Work to complete:
Write out every line below that contains "with".

Data supplied:
+++
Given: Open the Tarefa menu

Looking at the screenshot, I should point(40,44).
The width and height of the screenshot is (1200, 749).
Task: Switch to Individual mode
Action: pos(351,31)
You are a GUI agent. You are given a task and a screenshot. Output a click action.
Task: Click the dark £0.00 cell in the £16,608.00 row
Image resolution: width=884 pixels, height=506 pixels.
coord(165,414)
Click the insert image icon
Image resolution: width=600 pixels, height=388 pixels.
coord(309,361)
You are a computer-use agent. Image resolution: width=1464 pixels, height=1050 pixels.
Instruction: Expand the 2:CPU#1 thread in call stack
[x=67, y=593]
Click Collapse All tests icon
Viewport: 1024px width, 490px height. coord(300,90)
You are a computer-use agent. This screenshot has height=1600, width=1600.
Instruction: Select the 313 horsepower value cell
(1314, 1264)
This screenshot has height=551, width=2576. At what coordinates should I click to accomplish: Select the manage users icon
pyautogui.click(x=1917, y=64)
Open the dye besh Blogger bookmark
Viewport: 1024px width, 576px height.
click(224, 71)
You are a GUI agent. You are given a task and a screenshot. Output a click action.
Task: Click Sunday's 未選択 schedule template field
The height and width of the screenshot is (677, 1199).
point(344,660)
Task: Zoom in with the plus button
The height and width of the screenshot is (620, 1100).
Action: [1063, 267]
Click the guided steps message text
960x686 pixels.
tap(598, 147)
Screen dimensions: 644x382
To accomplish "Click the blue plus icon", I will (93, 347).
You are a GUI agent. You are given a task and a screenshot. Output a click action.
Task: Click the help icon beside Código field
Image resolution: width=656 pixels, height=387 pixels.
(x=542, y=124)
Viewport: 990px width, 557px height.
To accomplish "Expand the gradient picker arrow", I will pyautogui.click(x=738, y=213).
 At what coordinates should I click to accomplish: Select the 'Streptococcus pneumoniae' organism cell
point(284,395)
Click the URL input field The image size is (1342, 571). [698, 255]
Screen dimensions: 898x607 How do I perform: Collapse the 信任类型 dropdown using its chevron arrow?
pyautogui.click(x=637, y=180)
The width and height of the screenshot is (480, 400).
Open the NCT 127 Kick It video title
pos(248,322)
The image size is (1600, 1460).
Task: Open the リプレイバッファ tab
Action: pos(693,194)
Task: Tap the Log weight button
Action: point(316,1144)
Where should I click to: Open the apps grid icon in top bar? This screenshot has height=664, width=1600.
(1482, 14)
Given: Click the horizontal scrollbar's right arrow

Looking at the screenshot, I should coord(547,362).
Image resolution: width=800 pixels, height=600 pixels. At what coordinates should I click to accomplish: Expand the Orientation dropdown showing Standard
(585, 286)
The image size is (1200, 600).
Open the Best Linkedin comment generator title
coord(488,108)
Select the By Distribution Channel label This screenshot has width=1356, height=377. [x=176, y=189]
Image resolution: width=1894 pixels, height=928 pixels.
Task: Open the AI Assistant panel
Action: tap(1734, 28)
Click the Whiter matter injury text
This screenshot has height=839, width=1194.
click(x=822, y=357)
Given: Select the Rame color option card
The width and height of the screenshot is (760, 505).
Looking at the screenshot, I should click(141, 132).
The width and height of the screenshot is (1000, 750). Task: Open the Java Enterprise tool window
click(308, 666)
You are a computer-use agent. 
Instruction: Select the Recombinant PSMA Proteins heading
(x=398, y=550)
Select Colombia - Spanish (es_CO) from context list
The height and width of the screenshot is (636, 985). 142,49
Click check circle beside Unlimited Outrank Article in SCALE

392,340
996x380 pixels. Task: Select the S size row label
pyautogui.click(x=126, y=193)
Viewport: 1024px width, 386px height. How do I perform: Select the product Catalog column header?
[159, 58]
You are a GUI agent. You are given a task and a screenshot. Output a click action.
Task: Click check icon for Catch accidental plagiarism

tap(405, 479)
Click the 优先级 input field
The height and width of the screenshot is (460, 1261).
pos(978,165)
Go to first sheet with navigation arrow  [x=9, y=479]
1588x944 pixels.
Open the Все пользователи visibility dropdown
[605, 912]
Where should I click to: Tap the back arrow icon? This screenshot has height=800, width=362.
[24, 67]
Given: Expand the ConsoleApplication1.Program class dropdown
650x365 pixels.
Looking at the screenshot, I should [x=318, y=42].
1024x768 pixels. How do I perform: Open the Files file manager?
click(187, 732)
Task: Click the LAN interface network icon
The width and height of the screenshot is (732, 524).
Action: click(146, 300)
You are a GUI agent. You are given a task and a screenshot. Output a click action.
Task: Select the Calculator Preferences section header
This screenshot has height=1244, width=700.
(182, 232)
+++
Answer:
Task: Zoom in with the plus button
Go to first sheet with navigation arrow  [x=9, y=479]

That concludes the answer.